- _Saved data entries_
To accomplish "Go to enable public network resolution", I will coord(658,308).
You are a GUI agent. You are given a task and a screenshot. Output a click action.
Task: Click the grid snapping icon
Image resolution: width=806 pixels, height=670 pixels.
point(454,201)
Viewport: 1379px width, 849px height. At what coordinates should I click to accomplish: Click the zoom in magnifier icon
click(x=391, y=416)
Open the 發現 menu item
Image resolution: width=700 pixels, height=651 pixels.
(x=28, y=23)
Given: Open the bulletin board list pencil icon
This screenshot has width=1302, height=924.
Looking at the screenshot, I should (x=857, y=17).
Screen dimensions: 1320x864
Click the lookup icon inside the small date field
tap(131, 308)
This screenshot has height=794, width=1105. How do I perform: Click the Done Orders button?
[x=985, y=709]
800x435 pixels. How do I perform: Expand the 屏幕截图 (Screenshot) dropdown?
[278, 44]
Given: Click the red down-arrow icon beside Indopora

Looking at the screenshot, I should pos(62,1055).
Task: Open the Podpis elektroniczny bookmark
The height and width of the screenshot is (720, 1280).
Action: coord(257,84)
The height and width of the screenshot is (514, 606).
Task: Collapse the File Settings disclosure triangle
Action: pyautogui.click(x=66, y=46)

- _The problem_
Each line above that contains "Open" must be copied out.

- _Response for this exercise_
Open the 發現 menu item
Given: Open the bulletin board list pencil icon
Task: Open the Podpis elektroniczny bookmark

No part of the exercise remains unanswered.